Strength and functional improvement using pneumatic brace with extension assist for end-stage knee osteoarthritis
Cherian, J.J., Bhave, A., Kapadia, B.H., Starr, R., McElroy, M.J., and Mont, M.A. (2015) J. Arthroplasty. 30(5): 747-53. doi: 10.1016/j.arth.2014.11.036.
Increased quadriceps strength
Brace users experienced a 54% gain to their quadriceps muscle strength.
Increased Hamstring strength
Brace users experienced a 24% gain to their hamstring muscle strength.
Functional test improvements
Brace users made significant improvements in three functional tests.
A novel pneumatic offloader brace (OA Rehabilitator) with an active swing-assist and neuromuscular retaining properties was evaluated across multiple patient outcomes in a prospective, randomized trial. After a minimum of 3 months, patients were assessed for changes in muscle strength, objective function, subjective function, pain, quality of life, and conversion to total knee arthroplasty. When compared with a matched cohort, the patients, all of whom had end-stage knee osteoarthritis (OA), showed significant improvements in muscle strength, several functional tests, and patient reported outcomes.
Relevance to Spring Loaded Braces
The novel brace in Cherian et al. (2015), the OA Rehabilitator, has been subsequently evaluated in comparison to a Spring Loaded knee brace. In a recent study, both braces were shown to reduce internal joint contact forces as a result of their offloading capabilities, although they differed to the degree to which they are able to offload the knee 1– Budarick, A.R. et al. (2020). J. Biomech. Eng. 142(1). While the OA Rehabilitator produced joint offloading equivalent to losing 5 lb of bodyweight, the Spring Loaded knee brace resulted in a reduction of joint forces equivalent to losing 45 lb of bodyweight. The subsequent study also compared their assistive moments across a range of brace flexion angles, with the Spring Loaded brace providing larger moments at higher angles than the OA Rehabilitator.

§ **WHAT THE TASK REQUIRES**:
Please list every outcome that the knee brace study summary says patients were assessed for changes in after a minimum of 3 months.

§ **RECORDS SUPPLIED**:
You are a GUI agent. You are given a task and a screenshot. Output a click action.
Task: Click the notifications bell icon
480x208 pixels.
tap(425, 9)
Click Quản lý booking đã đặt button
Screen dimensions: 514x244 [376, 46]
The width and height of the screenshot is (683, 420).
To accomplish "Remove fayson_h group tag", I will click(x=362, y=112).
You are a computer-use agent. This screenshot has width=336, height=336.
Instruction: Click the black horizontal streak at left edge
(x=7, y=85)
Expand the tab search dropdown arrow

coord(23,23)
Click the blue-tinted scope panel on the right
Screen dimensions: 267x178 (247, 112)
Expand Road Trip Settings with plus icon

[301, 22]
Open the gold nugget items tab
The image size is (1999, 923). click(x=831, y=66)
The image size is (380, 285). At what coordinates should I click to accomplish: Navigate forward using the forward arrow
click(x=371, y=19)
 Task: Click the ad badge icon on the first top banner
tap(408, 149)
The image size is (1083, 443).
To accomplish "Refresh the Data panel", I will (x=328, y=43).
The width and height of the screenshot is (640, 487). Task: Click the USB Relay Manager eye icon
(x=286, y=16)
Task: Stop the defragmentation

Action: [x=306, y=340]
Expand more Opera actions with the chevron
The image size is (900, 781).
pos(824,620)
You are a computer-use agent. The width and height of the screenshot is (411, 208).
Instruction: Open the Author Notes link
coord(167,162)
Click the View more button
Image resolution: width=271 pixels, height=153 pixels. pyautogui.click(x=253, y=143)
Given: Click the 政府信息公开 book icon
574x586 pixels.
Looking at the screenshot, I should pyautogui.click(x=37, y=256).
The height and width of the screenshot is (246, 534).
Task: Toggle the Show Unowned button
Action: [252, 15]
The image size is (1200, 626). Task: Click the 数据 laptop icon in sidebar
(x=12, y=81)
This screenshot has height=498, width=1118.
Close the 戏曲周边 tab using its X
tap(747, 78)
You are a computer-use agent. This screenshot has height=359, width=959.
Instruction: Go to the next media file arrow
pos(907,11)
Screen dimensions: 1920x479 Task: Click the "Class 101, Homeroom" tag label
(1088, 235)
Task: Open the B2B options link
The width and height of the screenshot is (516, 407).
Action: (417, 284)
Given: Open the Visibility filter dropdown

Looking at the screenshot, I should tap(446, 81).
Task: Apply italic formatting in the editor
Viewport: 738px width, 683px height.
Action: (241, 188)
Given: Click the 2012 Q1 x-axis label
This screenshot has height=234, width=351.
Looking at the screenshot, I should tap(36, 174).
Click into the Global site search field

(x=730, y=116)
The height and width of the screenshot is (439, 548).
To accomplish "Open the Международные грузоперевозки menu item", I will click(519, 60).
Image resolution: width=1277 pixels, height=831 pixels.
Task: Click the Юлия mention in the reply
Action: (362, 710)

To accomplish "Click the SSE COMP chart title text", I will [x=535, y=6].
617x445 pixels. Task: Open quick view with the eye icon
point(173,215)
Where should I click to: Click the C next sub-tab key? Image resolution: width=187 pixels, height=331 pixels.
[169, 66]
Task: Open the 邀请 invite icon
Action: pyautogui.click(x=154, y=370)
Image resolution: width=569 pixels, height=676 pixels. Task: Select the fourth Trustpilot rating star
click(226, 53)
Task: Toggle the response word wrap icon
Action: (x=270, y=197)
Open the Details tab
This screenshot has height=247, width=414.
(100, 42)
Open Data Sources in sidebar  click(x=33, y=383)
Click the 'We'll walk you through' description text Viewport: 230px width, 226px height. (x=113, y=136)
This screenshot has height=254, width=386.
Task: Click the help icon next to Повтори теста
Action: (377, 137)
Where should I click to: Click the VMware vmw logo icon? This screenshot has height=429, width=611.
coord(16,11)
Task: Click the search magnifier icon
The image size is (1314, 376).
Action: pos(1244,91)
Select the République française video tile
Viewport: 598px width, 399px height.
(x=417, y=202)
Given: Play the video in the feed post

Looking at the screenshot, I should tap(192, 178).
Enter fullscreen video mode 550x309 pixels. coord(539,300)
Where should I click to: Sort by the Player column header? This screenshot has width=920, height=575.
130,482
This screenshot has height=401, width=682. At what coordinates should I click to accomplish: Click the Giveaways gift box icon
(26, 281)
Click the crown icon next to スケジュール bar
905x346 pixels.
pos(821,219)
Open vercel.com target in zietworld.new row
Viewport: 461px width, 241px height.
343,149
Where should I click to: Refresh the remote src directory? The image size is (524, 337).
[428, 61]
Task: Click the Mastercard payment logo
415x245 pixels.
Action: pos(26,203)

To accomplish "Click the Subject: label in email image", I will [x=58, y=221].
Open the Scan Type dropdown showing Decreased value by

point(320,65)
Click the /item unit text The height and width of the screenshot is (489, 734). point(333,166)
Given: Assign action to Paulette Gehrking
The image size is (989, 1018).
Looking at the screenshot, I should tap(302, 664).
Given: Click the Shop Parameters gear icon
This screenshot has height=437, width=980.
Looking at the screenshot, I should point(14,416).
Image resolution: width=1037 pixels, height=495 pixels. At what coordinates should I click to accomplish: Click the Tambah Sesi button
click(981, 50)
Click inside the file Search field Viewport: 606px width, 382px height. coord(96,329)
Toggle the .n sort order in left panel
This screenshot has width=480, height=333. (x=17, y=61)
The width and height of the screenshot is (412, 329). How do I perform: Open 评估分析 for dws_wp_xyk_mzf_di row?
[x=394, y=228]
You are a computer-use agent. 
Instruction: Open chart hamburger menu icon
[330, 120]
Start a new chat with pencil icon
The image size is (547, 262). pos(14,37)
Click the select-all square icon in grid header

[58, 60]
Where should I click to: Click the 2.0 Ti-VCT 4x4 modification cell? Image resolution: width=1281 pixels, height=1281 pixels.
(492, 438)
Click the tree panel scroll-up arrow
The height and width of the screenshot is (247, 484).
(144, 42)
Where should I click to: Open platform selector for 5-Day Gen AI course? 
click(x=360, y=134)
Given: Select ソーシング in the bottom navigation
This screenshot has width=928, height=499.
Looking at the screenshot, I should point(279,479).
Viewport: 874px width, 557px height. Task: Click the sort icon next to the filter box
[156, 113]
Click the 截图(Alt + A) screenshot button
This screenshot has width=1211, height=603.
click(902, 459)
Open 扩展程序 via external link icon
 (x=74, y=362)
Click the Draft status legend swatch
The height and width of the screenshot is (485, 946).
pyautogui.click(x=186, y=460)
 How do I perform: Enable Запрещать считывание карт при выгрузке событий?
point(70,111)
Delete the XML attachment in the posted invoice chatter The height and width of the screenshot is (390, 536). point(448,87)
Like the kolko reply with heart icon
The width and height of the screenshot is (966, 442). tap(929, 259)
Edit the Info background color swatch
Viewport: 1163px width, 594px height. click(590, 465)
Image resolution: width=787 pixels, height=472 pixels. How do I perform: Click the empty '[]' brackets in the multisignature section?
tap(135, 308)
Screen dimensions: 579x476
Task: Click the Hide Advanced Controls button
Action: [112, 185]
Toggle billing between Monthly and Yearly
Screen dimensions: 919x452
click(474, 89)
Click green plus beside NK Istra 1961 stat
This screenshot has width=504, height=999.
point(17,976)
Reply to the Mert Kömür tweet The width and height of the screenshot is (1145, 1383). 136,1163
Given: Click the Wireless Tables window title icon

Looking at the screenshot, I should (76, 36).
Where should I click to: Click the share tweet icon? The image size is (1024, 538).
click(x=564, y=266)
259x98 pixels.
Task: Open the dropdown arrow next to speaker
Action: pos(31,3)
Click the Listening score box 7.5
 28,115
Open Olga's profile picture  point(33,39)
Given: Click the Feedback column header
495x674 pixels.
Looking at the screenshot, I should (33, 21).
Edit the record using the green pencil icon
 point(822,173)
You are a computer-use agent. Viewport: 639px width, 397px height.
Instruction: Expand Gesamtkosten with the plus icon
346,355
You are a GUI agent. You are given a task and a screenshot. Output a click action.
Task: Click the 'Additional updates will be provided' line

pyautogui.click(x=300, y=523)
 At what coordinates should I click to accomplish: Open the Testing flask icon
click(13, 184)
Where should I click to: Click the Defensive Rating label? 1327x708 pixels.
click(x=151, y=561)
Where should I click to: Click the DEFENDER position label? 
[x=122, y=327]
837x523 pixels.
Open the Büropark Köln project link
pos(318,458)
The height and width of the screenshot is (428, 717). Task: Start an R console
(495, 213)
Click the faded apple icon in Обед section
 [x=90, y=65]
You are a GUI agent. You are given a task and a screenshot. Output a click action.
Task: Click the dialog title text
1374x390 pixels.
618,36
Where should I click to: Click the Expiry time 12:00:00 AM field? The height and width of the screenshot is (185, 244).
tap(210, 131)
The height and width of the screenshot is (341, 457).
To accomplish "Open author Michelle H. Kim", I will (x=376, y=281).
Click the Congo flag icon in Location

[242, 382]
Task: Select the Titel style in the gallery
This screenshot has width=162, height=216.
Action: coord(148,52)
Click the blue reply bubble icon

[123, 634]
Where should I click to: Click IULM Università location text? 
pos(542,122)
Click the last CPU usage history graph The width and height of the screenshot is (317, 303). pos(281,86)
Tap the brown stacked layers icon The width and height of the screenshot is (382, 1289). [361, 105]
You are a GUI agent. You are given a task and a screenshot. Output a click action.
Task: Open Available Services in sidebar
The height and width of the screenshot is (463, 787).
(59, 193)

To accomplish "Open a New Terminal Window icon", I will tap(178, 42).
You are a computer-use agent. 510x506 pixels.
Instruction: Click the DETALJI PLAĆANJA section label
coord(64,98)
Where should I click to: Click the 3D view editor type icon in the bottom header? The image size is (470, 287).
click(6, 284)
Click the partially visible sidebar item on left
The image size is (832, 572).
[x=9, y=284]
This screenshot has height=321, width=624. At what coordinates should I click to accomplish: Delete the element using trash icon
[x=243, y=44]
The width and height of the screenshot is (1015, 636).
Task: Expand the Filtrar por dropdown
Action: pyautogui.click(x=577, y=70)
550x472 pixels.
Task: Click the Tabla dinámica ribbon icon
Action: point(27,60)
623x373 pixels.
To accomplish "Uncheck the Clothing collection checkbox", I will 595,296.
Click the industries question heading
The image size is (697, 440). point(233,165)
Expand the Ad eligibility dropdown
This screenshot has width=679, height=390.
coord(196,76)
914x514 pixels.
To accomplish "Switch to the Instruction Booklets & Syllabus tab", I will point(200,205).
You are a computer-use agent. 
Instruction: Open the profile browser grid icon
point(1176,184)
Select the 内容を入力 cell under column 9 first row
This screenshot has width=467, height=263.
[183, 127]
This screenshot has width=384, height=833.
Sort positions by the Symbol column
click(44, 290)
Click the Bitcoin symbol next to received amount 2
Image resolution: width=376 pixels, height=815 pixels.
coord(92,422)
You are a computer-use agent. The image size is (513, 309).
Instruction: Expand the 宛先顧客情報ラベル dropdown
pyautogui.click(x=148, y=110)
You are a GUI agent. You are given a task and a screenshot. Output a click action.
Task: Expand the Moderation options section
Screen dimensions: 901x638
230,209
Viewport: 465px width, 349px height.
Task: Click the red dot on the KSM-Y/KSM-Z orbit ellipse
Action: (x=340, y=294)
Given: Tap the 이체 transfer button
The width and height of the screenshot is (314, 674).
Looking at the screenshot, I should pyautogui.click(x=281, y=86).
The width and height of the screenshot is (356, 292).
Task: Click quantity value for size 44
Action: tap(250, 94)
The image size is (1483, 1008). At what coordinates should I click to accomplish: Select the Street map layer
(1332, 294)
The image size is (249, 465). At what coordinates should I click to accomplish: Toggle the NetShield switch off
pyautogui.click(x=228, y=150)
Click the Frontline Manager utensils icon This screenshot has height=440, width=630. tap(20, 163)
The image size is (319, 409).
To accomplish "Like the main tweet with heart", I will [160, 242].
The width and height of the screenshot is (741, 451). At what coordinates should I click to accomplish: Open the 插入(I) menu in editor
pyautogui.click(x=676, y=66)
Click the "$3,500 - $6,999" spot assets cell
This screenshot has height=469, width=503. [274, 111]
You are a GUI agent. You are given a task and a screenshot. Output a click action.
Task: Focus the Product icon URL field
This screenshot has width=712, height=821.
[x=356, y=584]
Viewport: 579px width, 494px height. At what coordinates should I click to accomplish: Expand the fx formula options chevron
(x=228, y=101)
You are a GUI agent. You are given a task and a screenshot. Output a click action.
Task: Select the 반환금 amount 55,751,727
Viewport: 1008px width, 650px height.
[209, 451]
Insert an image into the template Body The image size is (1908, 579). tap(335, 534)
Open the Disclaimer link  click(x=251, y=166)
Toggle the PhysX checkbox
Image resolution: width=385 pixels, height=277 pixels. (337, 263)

§ **FINISHED TASK**:
- Muscle strength
- Objective function
- Subjective function
- Pain
- Quality of life
- Conversion to total knee arthroplasty